Description of the task: Repeat the records below line by line, exactly, finishing on the line that contains "Given: Open Record Sets using its grid icon".

Saved data entries:

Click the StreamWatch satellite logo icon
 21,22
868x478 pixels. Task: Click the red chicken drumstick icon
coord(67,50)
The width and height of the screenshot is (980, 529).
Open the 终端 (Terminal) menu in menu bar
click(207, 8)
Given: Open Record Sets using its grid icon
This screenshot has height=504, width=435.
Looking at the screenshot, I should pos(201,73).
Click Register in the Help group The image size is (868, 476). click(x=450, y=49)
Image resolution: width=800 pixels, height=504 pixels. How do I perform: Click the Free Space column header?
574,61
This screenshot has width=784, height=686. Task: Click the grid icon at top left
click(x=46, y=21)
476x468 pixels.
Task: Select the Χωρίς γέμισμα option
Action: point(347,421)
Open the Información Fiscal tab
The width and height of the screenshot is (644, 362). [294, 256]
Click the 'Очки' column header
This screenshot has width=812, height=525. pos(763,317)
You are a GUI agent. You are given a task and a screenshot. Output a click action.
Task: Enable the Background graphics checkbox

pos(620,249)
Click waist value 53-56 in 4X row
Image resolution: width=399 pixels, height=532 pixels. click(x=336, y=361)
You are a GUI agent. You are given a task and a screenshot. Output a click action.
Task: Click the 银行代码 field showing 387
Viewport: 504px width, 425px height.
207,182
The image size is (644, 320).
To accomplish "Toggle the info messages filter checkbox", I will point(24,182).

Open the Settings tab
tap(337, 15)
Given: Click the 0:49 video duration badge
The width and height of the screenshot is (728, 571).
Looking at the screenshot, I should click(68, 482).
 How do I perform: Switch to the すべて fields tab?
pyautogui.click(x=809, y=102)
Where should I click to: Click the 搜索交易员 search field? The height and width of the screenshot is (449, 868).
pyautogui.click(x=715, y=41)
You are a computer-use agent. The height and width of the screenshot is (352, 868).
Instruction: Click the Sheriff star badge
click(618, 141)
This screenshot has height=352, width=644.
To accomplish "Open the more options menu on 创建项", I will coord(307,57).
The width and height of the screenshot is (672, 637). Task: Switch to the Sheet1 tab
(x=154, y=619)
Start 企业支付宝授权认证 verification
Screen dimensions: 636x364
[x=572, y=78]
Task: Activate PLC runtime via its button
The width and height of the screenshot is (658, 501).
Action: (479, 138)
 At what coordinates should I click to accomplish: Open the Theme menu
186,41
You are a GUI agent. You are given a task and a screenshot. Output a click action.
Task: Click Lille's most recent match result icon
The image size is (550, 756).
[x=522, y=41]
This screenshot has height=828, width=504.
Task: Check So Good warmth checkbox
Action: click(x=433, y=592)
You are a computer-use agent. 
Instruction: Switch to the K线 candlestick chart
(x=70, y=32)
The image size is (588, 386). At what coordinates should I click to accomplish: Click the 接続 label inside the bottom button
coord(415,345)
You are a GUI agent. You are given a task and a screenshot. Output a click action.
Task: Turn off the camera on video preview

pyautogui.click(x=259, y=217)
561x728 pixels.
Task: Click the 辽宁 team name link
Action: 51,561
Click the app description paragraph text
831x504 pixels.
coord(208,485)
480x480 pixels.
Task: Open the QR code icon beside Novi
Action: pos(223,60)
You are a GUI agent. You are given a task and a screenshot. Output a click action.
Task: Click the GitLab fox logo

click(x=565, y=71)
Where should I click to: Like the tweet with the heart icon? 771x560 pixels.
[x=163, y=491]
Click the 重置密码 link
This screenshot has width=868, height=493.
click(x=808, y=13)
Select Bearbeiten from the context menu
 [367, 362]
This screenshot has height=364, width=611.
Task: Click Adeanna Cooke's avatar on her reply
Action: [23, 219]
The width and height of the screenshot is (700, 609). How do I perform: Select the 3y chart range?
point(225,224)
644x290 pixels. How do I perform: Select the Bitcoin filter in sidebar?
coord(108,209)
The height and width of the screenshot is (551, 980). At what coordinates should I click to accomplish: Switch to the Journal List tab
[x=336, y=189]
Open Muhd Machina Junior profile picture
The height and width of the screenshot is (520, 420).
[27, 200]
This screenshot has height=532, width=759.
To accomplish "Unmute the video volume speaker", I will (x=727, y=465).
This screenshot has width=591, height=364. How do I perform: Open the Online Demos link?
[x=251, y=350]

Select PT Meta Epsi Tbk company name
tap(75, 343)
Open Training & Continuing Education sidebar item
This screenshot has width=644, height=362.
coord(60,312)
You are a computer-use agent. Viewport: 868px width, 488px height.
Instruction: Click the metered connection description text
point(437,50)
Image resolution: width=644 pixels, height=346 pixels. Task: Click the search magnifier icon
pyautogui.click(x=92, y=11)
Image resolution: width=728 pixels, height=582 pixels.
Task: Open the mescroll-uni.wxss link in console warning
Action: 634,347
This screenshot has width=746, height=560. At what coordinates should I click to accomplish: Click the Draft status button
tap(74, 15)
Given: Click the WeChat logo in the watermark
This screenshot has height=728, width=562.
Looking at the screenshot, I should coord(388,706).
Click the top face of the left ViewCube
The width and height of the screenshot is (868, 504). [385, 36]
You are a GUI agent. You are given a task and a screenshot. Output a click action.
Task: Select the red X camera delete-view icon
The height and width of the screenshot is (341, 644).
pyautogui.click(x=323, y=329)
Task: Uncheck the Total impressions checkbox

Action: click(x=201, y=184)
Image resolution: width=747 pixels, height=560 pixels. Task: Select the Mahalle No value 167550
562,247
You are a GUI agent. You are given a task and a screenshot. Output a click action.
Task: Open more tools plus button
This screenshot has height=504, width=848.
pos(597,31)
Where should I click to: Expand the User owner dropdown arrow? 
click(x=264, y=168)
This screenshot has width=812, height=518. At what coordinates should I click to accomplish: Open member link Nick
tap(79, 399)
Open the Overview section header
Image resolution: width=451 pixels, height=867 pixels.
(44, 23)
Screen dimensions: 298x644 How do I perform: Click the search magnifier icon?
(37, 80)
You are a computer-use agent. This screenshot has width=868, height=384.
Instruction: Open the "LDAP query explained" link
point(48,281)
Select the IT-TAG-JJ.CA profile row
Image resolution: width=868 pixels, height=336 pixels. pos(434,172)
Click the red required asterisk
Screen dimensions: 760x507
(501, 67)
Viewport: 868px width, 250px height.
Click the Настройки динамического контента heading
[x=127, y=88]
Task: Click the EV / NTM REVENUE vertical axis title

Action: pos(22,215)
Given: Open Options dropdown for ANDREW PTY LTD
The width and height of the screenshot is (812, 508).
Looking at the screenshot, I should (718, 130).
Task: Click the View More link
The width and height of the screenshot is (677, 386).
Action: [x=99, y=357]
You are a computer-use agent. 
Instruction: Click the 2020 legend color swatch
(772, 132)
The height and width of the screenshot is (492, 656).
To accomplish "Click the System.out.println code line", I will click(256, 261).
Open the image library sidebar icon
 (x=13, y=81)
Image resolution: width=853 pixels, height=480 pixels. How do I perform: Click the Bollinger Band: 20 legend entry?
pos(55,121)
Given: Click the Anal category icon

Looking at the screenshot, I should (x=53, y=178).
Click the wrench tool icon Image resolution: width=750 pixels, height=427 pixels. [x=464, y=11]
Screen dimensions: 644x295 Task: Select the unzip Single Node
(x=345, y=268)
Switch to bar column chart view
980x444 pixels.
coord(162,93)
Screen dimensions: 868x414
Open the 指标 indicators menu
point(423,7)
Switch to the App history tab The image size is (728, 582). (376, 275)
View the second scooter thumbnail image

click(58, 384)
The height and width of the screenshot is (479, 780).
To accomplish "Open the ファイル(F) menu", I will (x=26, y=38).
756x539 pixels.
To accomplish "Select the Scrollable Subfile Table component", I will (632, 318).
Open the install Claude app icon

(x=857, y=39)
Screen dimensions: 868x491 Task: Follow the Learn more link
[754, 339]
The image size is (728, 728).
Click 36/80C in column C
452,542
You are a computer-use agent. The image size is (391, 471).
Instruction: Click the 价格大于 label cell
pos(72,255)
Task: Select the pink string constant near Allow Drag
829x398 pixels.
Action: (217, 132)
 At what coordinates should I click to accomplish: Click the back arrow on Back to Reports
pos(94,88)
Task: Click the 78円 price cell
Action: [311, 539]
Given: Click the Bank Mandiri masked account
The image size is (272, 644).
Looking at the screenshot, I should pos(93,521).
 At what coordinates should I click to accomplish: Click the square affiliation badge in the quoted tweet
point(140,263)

Answer for the task:
Click the StreamWatch satellite logo icon
 21,22
868x478 pixels. Task: Click the red chicken drumstick icon
coord(67,50)
The width and height of the screenshot is (980, 529).
Open the 终端 (Terminal) menu in menu bar
click(207, 8)
Given: Open Record Sets using its grid icon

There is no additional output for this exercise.